Who are the owners of The OWO? The very same Hindujas. When the trophy edifice came up for sale in 2014, it was expected to fetch around £100m. Such was the heated nature of the London market, however, that it went for three times that sum. The buyers were the Hindujas in partnership with Spanish group, OHL Desarrollos.
Perish the thought that the Hinduja family, by selling to one of their members, might help set the going square footage rate for the rest of the development. If they were, they would not be the first owners to do so - and there's nothing contrary to law about it, either.
For the Hindujas The OWO represents a rare, high-profile foray in the UK. Despite its vastness their Hinduja Group and its proprietors like to remain very much in the background. At the last count the Anglo-Indian conglomerate had investments of £100bn spread across the world, in chemicals, trading, banking, infrastructure projects, real estate, IT, healthcare, the list goes on. Run by the four brothers, Gopichand, Srichand, Prakash and Ashok, the tightly held group, which employs over 150,000 people in 38 countries, is headquartered in London. Gopi and Sri are regularly cited as among the richest men in the UK.
They remain, though, largely unknown, to the public at least. In person, they’re low-key, lunching on vegan food and water and juices every day in their West End offices, not venturing out to celebrity haunts and parties. Whenever I’ve met them, I’ve found them be courteous and serious, keen to discuss international affairs, not given to showing off or histrionics. Indeed, their closeness and mutual respect has always been an abiding feature.
Family at war
Recently, the Hindujas have been torn apart by a feud, which has caused great sadness and bitterness. Sri or as he is also known, SP, is 85 and suffering from dementia. His side of the line is pushing hard for what was once inconceivable, for the group’s assets to be shared out. This, for an organisation that has clung to its motto: “Everything belongs to everyone and nothing belongs to anyone.”

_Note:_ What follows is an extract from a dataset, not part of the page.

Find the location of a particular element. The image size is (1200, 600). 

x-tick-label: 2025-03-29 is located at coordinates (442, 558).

Gopi, Prakash and Ashok are fiercely resisting the move. Court battles are raging, in the courts in London and in Switzerland. There is a real possibility the 107-year-old combine may be broken up.
There is another reason why the brothers tend to keep their heads down, in the UK at least. In 2001, it was revealed that Peter Mandelson, then a UK government minister, had personally intervened on behalf of Sri, who was seeking British citizenship. Then it was disclosed that another minister, Keith Vaz, had also made inquiries about the progress of his application. This, while the Hinduja Group was sponsoring the “Faith Zone” in the Millennium Dome.

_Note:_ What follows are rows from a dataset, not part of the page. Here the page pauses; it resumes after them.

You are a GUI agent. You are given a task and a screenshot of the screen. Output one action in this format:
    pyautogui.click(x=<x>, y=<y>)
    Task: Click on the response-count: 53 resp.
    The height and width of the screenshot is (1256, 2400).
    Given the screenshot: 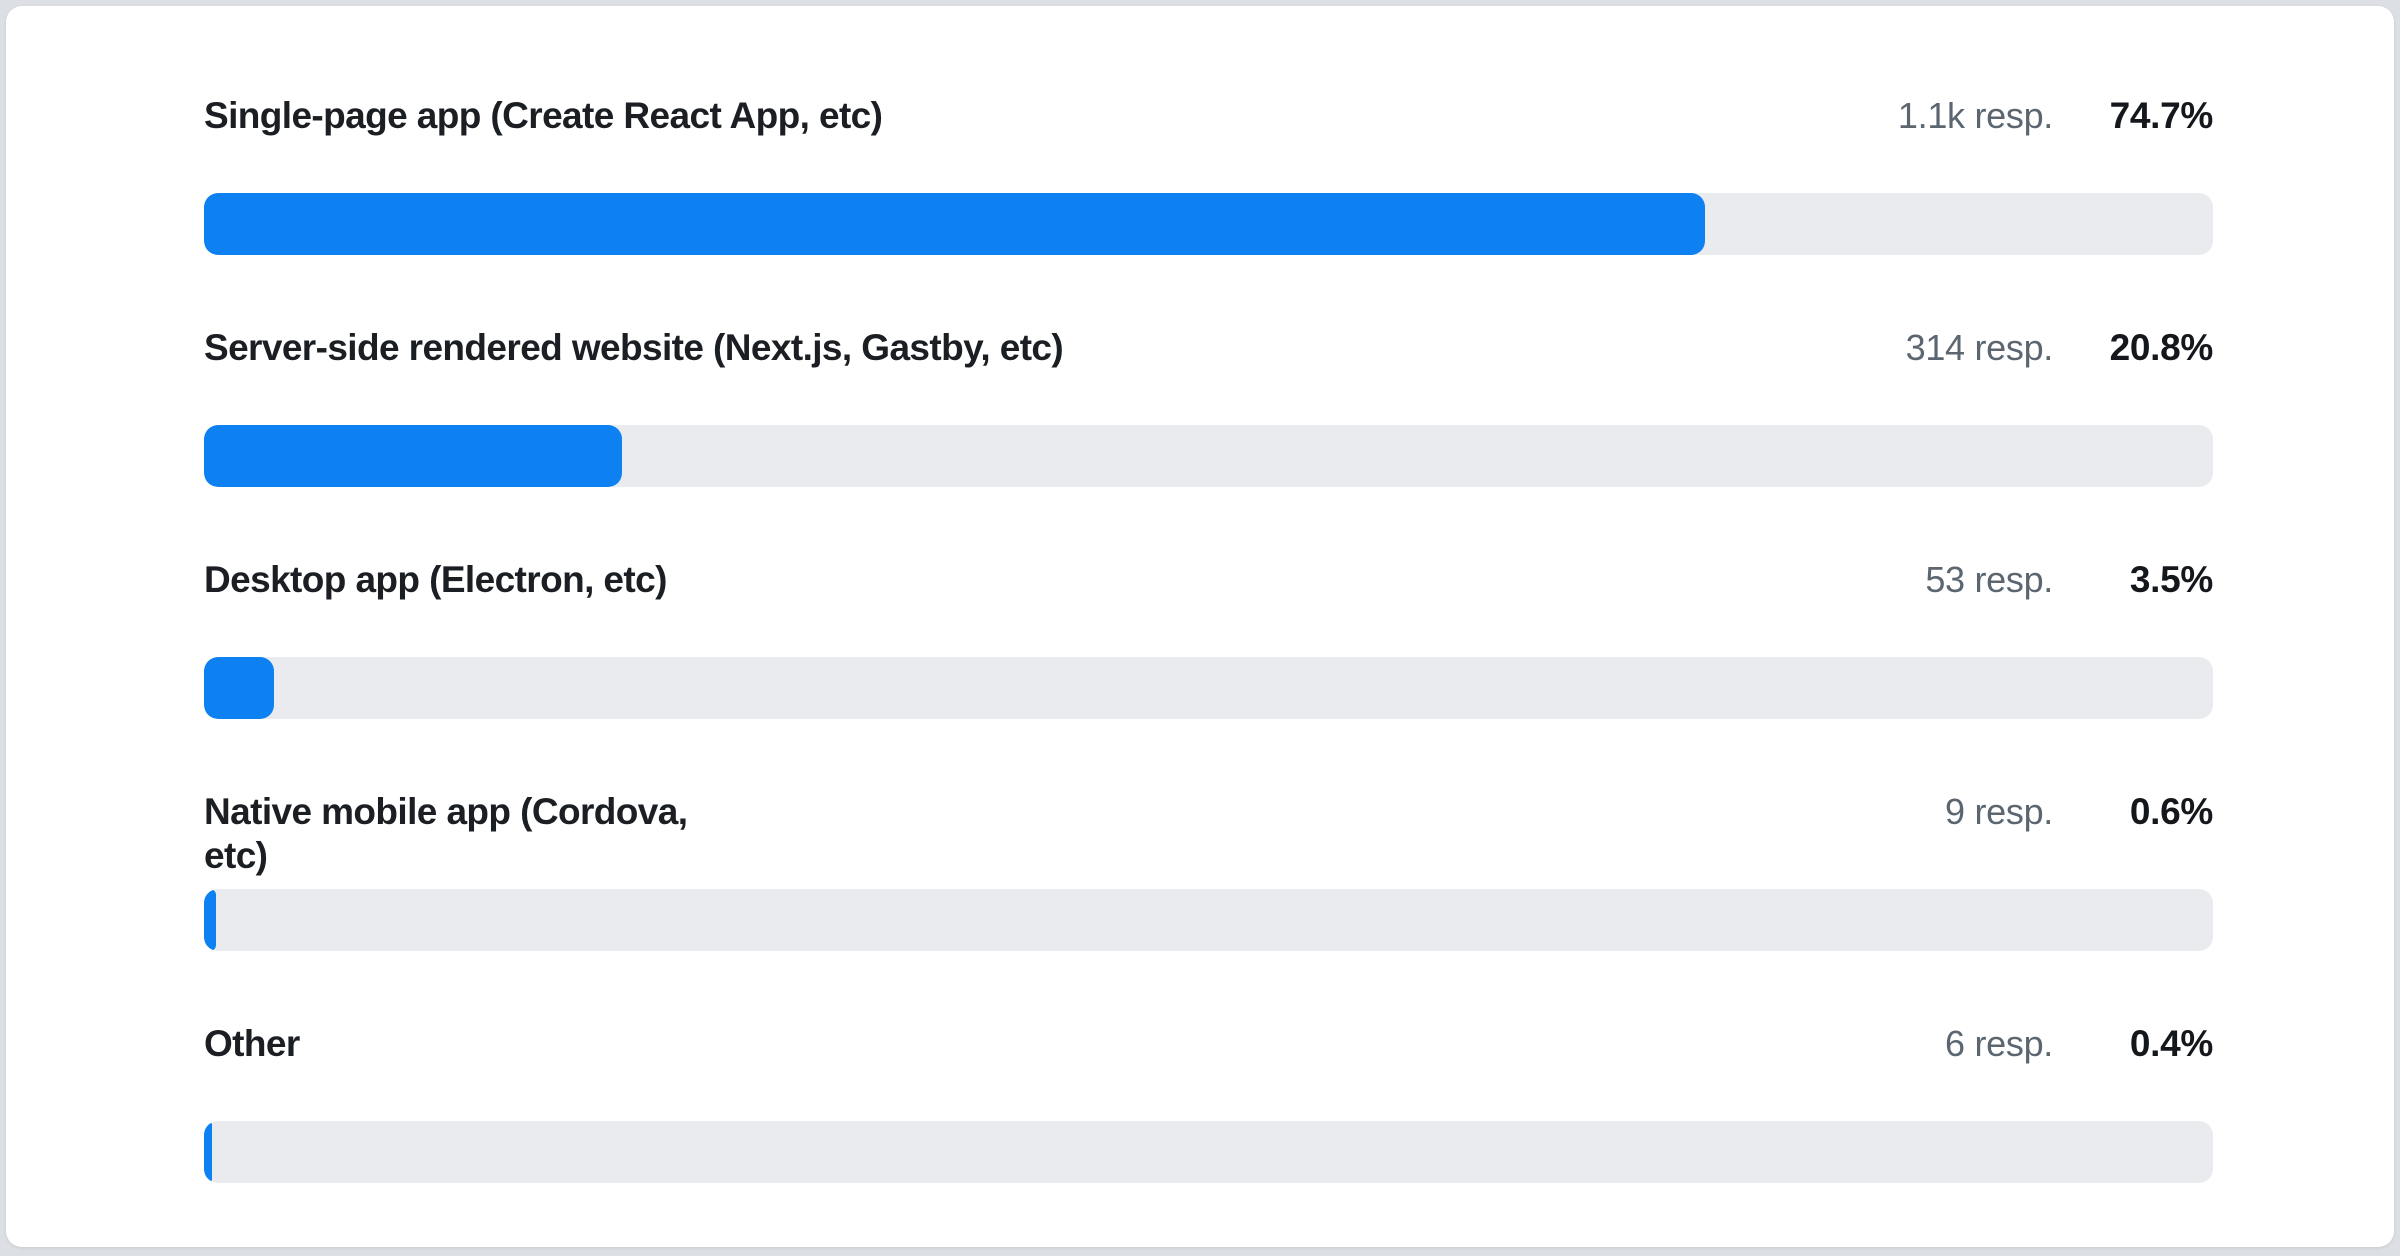 What is the action you would take?
    pyautogui.click(x=1989, y=580)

The “Hinduja passport scandal” as it became known cost Mandelson and Vaz their jobs (a later inquiry cleared Mandelson of any wrongdoing) and embroiled Tony Blair’s administration in sleaze allegations. Labour’s opponents had a field day, relishing the discomfort of Blair and his circle.
There is a delicious irony in that the grandest building in Whitehall, just across the road from Downing Street, should belong to the Hindujas, who were at the centre of a political and media storm. Meanwhile, those Tories who were so eagerly bashing them and Labour have their own accusations of “cash for favours” to deal with. In more ways than one then, The OWO signifies what London has become.